Après Brendan et Parvana, Nora Twomey est de retour pour nous conter l’histoire d’Elmer. On y croise un dragon qui pète, des singes qui parlent et l’effet placebo du courage quotidien. Un conte à consommer en solo ou accompagné de vos amis, amours, enfants, parents, avec un chocolat chaud et des mandarines à portée de main, de préférence.
Si Brendan Et Le Secret De Kells avait évidemment contribué à précipiter le monde entier (ou, du moins, la part de la population aimant à rêver en animation) dans l’univers mirifique de Tomm Moore, il serait injuste d’omettre l’implication de Nora Twomey, seconde moitié du tandem de réalisateurs à la barre du projet.
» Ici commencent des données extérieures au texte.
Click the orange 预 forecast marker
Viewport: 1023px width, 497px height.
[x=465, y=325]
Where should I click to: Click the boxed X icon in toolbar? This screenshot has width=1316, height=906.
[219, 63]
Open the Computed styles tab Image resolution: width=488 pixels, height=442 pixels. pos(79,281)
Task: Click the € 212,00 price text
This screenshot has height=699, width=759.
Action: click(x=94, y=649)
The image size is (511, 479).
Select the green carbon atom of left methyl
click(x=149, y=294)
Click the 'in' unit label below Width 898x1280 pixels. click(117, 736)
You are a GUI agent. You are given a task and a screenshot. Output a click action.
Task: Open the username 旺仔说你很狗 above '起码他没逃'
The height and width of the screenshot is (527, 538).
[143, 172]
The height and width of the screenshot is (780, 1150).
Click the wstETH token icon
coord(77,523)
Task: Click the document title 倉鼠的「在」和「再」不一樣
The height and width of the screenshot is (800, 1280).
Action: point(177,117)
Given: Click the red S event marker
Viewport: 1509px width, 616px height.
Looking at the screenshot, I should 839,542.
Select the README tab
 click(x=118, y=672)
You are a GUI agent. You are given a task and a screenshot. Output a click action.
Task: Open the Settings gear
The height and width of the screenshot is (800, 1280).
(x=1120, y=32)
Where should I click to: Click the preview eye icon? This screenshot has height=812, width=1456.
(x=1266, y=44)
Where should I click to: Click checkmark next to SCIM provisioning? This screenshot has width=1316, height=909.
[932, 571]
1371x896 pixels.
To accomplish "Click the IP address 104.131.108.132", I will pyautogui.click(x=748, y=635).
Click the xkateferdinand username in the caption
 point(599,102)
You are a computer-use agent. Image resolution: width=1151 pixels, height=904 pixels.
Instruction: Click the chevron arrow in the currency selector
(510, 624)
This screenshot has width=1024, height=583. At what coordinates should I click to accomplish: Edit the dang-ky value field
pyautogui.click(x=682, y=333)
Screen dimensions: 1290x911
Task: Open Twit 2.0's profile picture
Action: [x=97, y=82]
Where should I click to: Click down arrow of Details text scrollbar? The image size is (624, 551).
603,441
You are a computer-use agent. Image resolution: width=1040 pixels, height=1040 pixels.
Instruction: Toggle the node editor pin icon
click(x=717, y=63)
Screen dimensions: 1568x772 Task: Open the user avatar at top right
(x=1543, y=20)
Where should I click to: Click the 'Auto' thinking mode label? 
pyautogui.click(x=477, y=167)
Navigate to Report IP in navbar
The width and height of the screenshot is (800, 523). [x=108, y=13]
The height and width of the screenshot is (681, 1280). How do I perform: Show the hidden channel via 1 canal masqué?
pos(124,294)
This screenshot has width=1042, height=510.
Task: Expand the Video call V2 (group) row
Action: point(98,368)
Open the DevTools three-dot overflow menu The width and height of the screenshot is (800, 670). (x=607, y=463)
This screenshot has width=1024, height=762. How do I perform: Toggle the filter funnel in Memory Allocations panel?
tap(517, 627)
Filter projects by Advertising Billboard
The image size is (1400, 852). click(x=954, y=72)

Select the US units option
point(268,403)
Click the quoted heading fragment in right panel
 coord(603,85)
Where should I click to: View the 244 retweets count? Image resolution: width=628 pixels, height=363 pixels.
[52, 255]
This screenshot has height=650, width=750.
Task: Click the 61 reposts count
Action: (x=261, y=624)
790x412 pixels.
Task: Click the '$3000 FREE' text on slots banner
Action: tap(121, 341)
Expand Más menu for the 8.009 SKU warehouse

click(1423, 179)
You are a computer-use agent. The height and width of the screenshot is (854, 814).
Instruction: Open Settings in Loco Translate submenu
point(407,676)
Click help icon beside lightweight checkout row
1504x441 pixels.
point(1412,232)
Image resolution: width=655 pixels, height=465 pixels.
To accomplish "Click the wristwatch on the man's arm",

Le studio Cartoon Saloon, créé par les deux animateurs dans leur Irlande natale, s’est ensuite tranquillement installé en mode croisière pour aligner des bijoux comme Le Chant de la Mer, Parvana, Une Enfance en Afghanistan et Le Peuple Loup. Proposant une animation typée, marquée par le folklore irlandais, et une écriture d’une profondeur rare, le studio se sera rapidement imposé dans le paysage de l’animation de haut vol, non loin de pointures comme Ghibli, Pixar ou Laika, dont le nom seul suffit à évoquer une fiabilité qualitative qui donne envie d’y aller les yeux fermés. Enfin, non, justement, mais vous comprenez la métaphore. Aussi, en apprenant que Netflix superviserait la sortie du nouveau long-métrage de Nora, on se dit que c’est un mal pour un bien. D’un côté, il est toujours regrettable de se priver de la salle obscure (Le Peuple Loup resplendissait sur grand écran), de l’autre, le confort d’une tasse de pantoufle et d’une paire de chocolats chauds (ou l’inverse, selon vos goûts) se prête totalement au visionnage de ce genre de film. Je vous propose de vous donner quelques minutes pour vous équiper. Rendez-vous au prochain paragraphe.
C’est bon ? Super, super. Vous voulez des mandarines, aussi ? Vous verrez, c’est important pour l’immersion. Vraiment, je vous assure. C’est vrai que, de prime abord, le film ne paie pas de mine. Pas qu’il soit sans saveur ni intérêt, mais il semble se diriger très placidement vers quelque chose de bien reconnaissable. Une fille, son père, un garçon, sa mère. Un pickup, un déménagement, une plomberie miteuse et une vieille logeuse acariâtre. Des gamins qui font la manche et un ménage qui, à peine arrivé en ville, galère déjà bien à joindre les deux bouts. Et puis, d’un coup, une bestiole ouvre le bec et se met à jacter avec le sarcasme rocailleux de Whoopi Goldberg. Littéralement. Et à partir de là, ça part en cacahuètes de la plus savoureuse des façons. Une île sphérique qui flotte, un dragon pas très futé (du moins au début), un gorille blanc doublé par Ian McShane, un graffiti avec des tablettes de chocolat, des tigres arboricoles et des mandariniers en plein océan (je vous avais dit que c’était important).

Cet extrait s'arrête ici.